Nas reuniões e discussões, o pessoal da Universidade vinha aqui. Todos se apresentavam e cada um dizia a sua função. Cada um dizia: “Eu sou o fulano de tal e sou da área de administração”. Outro dizia: “Eu sou o fulano e sou da área da área de marketing”. Era tanta bobagem que não dá para dizer tudo. Mas eu sei lá o que é marketing! Não sei o que é isso. Aí eu pensava... “Mas para que tudo isso, se nem sei o que é!” [...]. No início, tudo era muito estranho, quando resolvíamos nas reuniões com o pessoal da Universidade que íamos fazer alguma coisa. Sei lá, qualquer coisa, os estudantes que estavam nas reuniões diziam: “Isso não é comigo, isso tens que falar com o estudante fulano de tal, que é área dele”. Aí ficávamos esperando que o fulano aparecesse, pois só com ele podíamos resolver, pois era área dele. Então, eu me perguntava: “Por que esses outros estudantes estão aqui, se não conseguem nos ajudar no que realmente queremos e precisamos para começar a trabalhar?”. Outra coisa é que eles diziam, quando tudo começou, que nos íamos ser “incubadas” pela Universidade. O que é ser incubado? Aí eu pensava: “Será que eles querem que nós viremos galinhas?” O bom de tudo isso é que tem alguém que se interessa pela gente. A Universidade nunca se interessou pela gente. Nunca nem veio aqui. Se eles soubessem a vontade que temos de trabalhar... Só que, com nossas próprias pernas, é possível, mas é muito demorado, muito mais difícil [nesse momento, a entrevistada se emocionou e chorou] (Integrante dos EES).

 

                      Nessa perspectiva, a Universidade, que já tinha uma lacuna histórica com a classe trabalhadora, ao aderir aos novos referenciais calcados no mercado, viu ampliar-se essa lacuna (Chauí, 2001). Isso significa dizer que a grande maioria da produção científica interage pouco com os que mais precisam, os trabalhadores. Estes têm enorme carência de subsídios científicos para alicerçar suas ações no sentido de potencializar a construção de projetos alternativos de geração de trabalho e renda, no sentido de tencionar e, conseqüentemente, transformar a difícil realidade de exclusão social que os afeta.

                      Se não há, na atualidade, articulação entre o que é produzido e ensinado na estrutura universitária e a dura realidade que assola grande parte da população, as ações sociais, ou melhor, aquilo que se denominou extensão é realizado, na maior parte das vezes, numa perspectiva assistencialista.

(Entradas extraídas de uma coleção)
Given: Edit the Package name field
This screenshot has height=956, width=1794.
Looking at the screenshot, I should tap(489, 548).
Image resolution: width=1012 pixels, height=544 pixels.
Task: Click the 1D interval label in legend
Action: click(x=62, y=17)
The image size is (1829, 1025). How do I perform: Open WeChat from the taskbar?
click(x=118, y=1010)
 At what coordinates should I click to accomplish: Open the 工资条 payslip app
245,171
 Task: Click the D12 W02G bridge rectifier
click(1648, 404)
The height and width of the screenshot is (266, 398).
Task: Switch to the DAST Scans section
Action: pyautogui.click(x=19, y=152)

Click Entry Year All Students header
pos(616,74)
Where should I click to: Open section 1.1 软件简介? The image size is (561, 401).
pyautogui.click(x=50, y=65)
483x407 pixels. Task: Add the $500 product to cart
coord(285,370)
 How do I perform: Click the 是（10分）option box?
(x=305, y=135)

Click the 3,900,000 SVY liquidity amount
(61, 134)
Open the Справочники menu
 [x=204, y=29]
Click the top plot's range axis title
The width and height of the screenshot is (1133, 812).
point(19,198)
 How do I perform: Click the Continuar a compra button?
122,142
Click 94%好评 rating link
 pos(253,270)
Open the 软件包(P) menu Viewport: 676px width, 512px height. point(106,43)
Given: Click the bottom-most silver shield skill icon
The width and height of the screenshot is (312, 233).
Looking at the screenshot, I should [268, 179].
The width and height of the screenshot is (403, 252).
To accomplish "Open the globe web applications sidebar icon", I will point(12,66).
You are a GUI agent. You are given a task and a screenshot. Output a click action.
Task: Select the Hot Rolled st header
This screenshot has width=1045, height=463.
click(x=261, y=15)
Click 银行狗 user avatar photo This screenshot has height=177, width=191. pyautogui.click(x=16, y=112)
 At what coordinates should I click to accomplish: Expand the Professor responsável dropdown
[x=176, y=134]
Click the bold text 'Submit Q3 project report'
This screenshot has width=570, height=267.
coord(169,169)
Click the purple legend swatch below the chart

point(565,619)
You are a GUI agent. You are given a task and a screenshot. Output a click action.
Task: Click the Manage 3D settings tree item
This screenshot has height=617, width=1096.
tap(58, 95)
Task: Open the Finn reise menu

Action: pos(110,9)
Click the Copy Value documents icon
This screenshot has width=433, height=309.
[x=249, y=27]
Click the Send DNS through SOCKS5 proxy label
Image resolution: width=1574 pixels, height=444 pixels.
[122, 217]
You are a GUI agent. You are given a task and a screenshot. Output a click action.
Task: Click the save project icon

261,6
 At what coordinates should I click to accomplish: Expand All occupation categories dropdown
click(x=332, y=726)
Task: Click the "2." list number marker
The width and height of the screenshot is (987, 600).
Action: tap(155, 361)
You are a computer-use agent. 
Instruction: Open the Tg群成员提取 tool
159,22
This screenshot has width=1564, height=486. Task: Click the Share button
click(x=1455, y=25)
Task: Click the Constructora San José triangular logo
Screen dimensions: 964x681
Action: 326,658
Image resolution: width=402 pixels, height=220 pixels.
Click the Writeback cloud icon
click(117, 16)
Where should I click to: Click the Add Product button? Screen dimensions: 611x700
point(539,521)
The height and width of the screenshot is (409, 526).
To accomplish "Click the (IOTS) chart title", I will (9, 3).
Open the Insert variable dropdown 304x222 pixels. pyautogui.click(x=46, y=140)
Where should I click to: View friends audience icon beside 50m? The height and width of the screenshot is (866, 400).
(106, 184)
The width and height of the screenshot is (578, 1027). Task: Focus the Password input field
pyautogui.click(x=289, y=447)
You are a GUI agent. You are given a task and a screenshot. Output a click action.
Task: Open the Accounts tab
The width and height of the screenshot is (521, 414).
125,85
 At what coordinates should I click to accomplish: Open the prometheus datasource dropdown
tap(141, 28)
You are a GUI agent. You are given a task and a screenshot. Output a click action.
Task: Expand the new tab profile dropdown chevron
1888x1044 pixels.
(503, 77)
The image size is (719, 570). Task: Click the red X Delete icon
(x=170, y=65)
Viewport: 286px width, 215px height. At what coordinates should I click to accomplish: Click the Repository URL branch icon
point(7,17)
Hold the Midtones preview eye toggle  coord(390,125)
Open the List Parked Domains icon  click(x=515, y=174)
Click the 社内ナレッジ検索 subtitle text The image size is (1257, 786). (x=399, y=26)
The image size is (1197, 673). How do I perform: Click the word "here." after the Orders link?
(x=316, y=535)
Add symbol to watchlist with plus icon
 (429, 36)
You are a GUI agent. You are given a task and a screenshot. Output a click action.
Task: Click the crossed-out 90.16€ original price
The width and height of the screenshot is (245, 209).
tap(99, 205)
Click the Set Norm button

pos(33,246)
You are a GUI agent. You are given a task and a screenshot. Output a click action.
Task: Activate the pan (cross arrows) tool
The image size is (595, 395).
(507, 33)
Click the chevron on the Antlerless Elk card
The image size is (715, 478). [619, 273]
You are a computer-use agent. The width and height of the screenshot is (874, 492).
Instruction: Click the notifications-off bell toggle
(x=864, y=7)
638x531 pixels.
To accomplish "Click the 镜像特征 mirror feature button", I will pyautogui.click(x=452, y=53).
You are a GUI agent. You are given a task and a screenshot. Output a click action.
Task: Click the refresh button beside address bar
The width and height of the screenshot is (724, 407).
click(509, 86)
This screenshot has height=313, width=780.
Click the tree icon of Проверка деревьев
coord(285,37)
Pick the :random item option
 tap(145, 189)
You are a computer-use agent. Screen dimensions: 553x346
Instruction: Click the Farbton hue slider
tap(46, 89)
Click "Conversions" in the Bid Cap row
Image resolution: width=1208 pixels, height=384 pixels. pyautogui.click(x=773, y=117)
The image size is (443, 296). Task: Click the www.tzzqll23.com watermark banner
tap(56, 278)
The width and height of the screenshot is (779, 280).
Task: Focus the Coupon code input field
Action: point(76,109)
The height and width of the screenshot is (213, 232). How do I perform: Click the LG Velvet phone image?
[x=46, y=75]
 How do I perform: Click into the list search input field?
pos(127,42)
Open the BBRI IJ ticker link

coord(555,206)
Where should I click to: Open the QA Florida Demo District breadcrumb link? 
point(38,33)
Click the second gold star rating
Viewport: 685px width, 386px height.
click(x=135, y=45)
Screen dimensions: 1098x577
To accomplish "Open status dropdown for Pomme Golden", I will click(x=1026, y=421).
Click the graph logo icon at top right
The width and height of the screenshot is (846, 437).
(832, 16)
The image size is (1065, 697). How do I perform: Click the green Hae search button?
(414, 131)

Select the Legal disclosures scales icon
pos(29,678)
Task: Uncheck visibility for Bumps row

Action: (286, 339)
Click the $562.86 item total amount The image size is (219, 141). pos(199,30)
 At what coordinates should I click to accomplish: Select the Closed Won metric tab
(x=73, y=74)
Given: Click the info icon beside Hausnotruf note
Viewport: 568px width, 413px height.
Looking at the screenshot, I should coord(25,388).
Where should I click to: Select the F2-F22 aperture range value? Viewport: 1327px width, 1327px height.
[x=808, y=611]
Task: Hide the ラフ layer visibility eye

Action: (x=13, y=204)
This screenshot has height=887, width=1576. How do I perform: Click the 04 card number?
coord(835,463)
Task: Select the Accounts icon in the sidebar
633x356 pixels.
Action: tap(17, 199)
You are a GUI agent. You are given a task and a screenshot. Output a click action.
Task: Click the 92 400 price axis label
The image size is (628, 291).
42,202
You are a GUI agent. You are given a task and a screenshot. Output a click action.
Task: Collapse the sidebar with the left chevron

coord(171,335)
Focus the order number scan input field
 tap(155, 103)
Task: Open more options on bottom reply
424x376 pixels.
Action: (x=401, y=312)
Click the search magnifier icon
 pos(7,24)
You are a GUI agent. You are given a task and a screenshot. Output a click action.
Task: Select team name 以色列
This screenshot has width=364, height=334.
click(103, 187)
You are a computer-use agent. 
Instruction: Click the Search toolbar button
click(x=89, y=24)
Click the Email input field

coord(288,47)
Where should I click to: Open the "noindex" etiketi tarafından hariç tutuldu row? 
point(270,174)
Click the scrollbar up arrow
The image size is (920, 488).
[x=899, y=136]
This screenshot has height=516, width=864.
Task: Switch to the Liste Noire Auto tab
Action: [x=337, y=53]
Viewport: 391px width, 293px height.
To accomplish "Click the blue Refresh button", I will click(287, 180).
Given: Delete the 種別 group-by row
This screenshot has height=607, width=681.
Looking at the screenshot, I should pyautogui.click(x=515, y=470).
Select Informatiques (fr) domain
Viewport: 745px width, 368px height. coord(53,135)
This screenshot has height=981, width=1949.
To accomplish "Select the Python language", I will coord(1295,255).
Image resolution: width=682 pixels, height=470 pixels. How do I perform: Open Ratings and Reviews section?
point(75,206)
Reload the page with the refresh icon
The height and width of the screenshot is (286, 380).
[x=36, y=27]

O que se pede: Liste todas as frases do trecho do documento que terminam com ponto de interrogação. As entradas vêm de uma fonte diferente da do trecho do documento.

Resposta do exercício:
- Por que esses outros estudantes estão aqui, se não conseguem nos ajudar no que realmente queremos e precisamos para começar a trabalhar?
- O que é ser incubado?
- Será que eles querem que nós viremos galinhas?